During and after synthesis, mRNA precursors undergo a complex series of changes before the mature molecules are released from the nucleus. First, a modified nucleotide is added to the start of the RNA molecule by a reaction called capping. This cap later binds to a ribosome in the cytoplasm. The synthesis of mRNA is not terminated simply by the RNA polymerase’s detachment from DNA, but by chemical cleavage of the RNA chain. Many (but not all) types of mRNA have a simple polymer of adenosine residues added to their cleaved ends.

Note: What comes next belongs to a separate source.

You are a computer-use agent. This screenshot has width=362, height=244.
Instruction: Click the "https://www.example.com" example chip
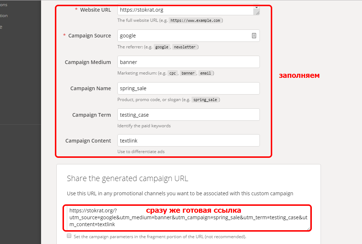[x=195, y=21]
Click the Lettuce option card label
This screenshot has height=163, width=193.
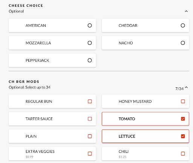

In addition to these modifications of the termini, startling discoveries in 1977 revealed that portions of newly synthesized RNA molecules are cut out and discarded. In many genes, the regions coding for proteins are interrupted by intervening sequences of nucleotides called introns. These introns must be excised from the RNA copy before it can be released from the nucleus as a functional mRNA. The number and size of introns within a gene vary greatly, from no introns at all to more than 50. The sum of the lengths of these intervening sequences is sometimes longer than the sum of the regions coding for proteins.

The removal of introns, called RNA splicing, appears to be mediated by small nuclear ribonucleoprotein particles (snRNP’s). These particles have RNA sequences that are complementary to the junctions between introns and adjacent coding regions. By binding to the junction ends, an snRNP twists the intron into a loop. It then excises the loop and splices the coding regions.